Maksudku, aku tahu dan mengenal seperti apa Skylar. Sampai beberapa waktu ini, aku kurang yakin bisa mengenalinya lagi. Seperti ada sesuatu yang memberi jarak pada kami. Namun, lagi-lagi itu terbantahkan pada insiden di minggu ketiga bulan Oktober ini.

Tidak ada angin, tidak ada hujan, atau petir menyambar-nyambar, sekonyong-konyong Skylar muncul di kantorku tepat jam makan siang kurang satu menit. Selanjutnya tanpa mengatakan apa pun, dia menutup pintu di belakangnya dan menguncinya. Langkah berikutnya dia melempar tasnya di meja dan duduk di pangkuanku guna menciumku amat liar bagai seseorang yang sungguh dahaga, yang membutuhkan air untuk menghidupinya kembali. Dia seperti orang yang dikuasai amarah yang hanya dapat dipadamkan oleh ciumanku.

Masih belum pulih dari kekagetan serta berusaha mengimbangi ciuman liarnya, aku mendapati Skylar terburu-buru melepas setelan kerjaku. Setelah dengan gesit turun dari pangkuanku, dia berkata, “Aku menginginkanmu sekarang, Horizon Devoss,” sambil dengan cekatan membuka kepala ikat pinggangku.

Biasanya aku yang mendominasi, tetapi kali itu dia yang memegang kendali.

Sudah kukatakan sebelumnya bahwa akhir-akhir ini kami jarang sekali berkomunikasi. Jadi, mulutku bagai perangkat besi berkarat yang susah diajak bekerja sama mengeluarkan kata-kata, kecuali gerungan nikmat yang jelas tidak bisa kutahan kemunculannya.

Hei! Pria normal pengkonsumsi steroid mana yang bisa menolak? Dihadirkan logika seakurat apa pun, tak akan ada yang bisa menolak tubuh molek Skylar. Aku bagai terjerat lingkaran berbahaya yang dampaknya sama persis dengan menyuntikkan nimfetamin ke pembuluh darah.

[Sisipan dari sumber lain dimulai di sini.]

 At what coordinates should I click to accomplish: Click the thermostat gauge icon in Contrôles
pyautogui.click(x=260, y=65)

Memabukkan, membuatku melayang sampai aku lupa siapa diriku atau di mana kami berada.

Setelah kami rampung beradu keringat secara dewasa dan Skylar ambruk terkulai lemas di pelukanku dengan napas kami yang saling memburu, ponselnya berbunyi. Istriku mengeram kesal. Mulutnya mengeluarkan banyak umpatan pelan. “Semoga Ched sakit perut, atau kakinya tersandung sesuatu, atau matanya kelilipan debu!”

Secara bersamaan, Skylar yang tampak sekali malas dan marah, terpaksa turun dari pangkuanku. Lalu dia buru-buru membenarkan celana jinsnya yang tinggal satu kaki dikenakan, juga merapikan penutup dadanya yang berantakan, serta mengenakan sebelah sepatunya.

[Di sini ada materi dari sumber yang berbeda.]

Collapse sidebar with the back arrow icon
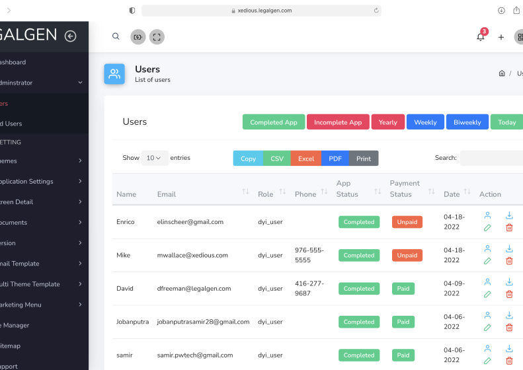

Semua gerakannya menggunakan tangan satu sebab tangan lain sibuk mengangkat telepon. “Ya, ya, aku akan segera ke sana!” geramnya seraya melicinkan rambutnya yang agak acak-acakan sehingga penampilannya normal. Dia lalu meraih tasnya sebelum pergi dari kantorku tanpa menoleh atau mengatakan apa pun kepadaku.

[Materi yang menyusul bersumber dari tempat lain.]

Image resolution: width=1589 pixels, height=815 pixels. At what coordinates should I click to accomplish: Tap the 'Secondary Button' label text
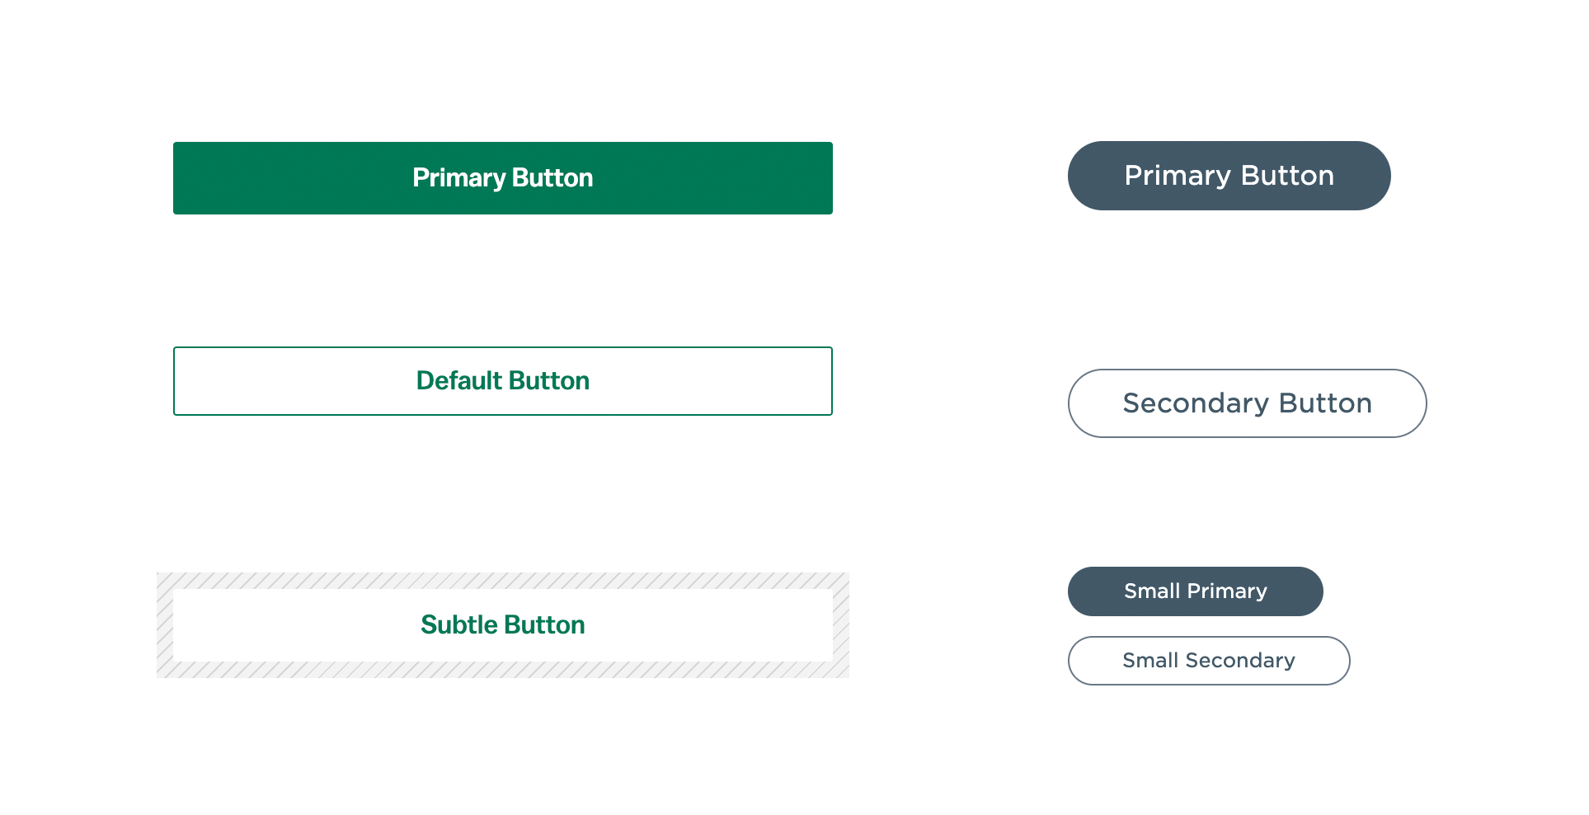pyautogui.click(x=1247, y=403)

Woah, apa itu tadi? tanyaku dalam hati berkali-kali sebelum merapikan penampilanku waktu itu.

Setelah beberapa menit dari kepergian Skylar, spekulasi baru terbentuk di benakku bahwa aku seperti baru saja diberi layanan gratis oleh wanita penghibur di tengah penatnya bekerja. Namun, aku tak semestinya berpikir seperti itu. Bagaimanapun, Skylar istriku dan aku seharusnya paham dia sibuk. Dia pasti benar-benar ingin memberiku kesan mendalam karena di waktu yang sempit baginya itu dia menyempatkan diri mengunjungiku.

Sejak kesibukannya itu, aku juga jadi banyak mempertanyakan sesuatu. Apakah aku terlalu keras padanya? Haruskan aku mengendorkan permintaanku padanya untuk menjadi istri sempurna? Haruskah aku memberinya waktu longgar lebih banyak, misalnya memperbolehkannya pergi dengan teman-temannya di akhir pekan? Semestinya, aku tidak merenggut waktunya untukku sendiri, bukan? Itu keegoisan yang nyata.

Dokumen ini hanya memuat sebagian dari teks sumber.